Improving Groovy script compilation performance

66 views
Skip to first unread message

Cedric Champeau

unread,
Sep 27, 2015, 12:11:51 PM9/27/15
to gradle-dev
Hi guys,

I was investigating how to improve performance of compilation of Groovy scripts. As you may know, I recently introduced org.gradle.groovy.scripts.internal.DefaultScriptCompilationHandler.ShortcutClassNodeResolver, which greatly improved compilation times by avoiding calls to classloader.findClass for some special class names patterns.

I think that we can improve this even better. One issue today is that we dumbly add a lot of default imports to scripts. The list of default imports is found in a file named default-imports.txt which is generated at build time. This list is big (175 entries), which is equivalent to adding 175 star imports at the beginning at each script.

So each time a class literal is found in a script, the compiler has to look into the star imports and check if a class with that name exists in the package. For example, when it sees "JvmLibrarySpec", it has to test:

org.gradle.JvmLibrarySpec
org.gradle.api.JvmLibrarySpec
org.gradle.api.artifacts.JvmLibrarySpec
...
until it finds the right one: 
org.gradle.jvm.JvmLibrarySpec

which is the 74th entry in the import list!

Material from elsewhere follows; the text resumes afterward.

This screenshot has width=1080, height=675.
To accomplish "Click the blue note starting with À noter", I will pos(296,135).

I can see several ways to improve this:

1. remove some imports from the default list in order to reduce the number of classes to check
2. reorder imports to have the most likely packages first
3. only add imports based on the plugins which are applied
4. add a cache which is shared by all compilations, based on the classpath. It is different from the cache in CachingClassLoader, because it would act at the resolver level, and would be aimed at caching misses.

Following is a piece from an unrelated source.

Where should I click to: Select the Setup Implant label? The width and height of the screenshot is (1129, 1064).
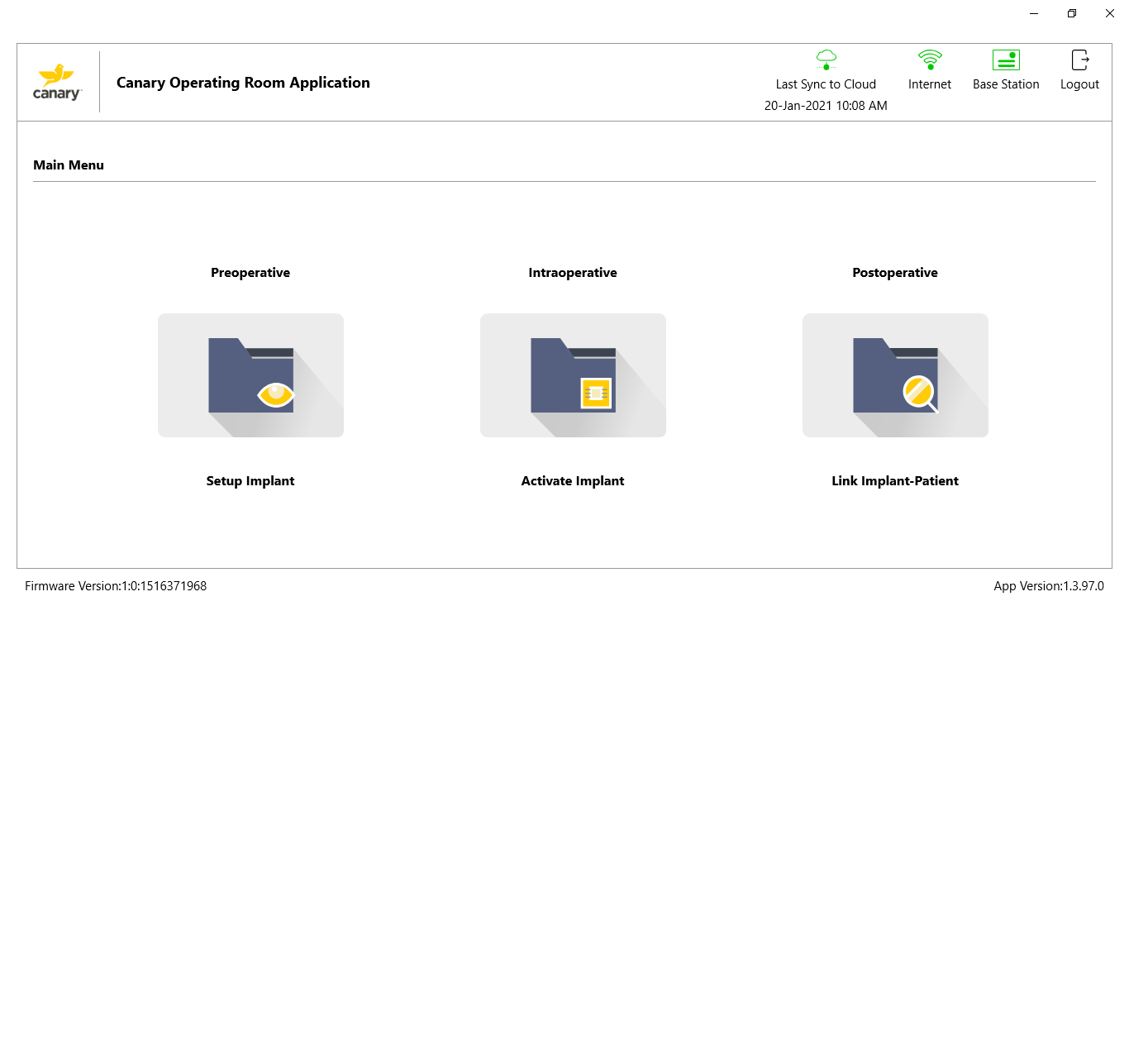point(250,481)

Item 1. is a quick win, but has several disadvantages: it may be a breaking change (some classes might not be found anymore by default), and it might imply that users would have to add "import xxx.yyy.zzz" to build scripts, which is not very friendly.
Item 2. is the easiest thing to do, but it requires some "statistics" of usage, or a good idea of what is frequently used. We can generate those out of our own build, I have attached an example of what the resolver tries to resolve for the integration tests in language-java/src/integTest/groovy/org/gradle/language/java. The number corresponds to the number of times the resolver tried to resolve this particular class name in the whole test suite. In the end, this solution doesn't change the worst case, which is looking up the whole list of imports.
Item 3 sounds like a good idea but it very hard to implement, because when we compile the script, it is also to know which plugins are applied, so we have a chicken and egg issue here.
Item 4 might be very interesting performance wise, but not that easy to implement. It's not because a class is not found in one script, that it should not be found in another. I have to take a closer look at how we compile scripts to see what we can do.


--
Cédric Champeau
Principal Engineer
Gradle, Inc.

stats-resolve-javalang-inttest.txt

Sterling Greene

unread,
Sep 27, 2015, 12:35:28 PM9/27/15
to gradl...@googlegroups.com
Is it better/worse if we replaced some star imports with specific class imports for the most likely used classes before any star imports?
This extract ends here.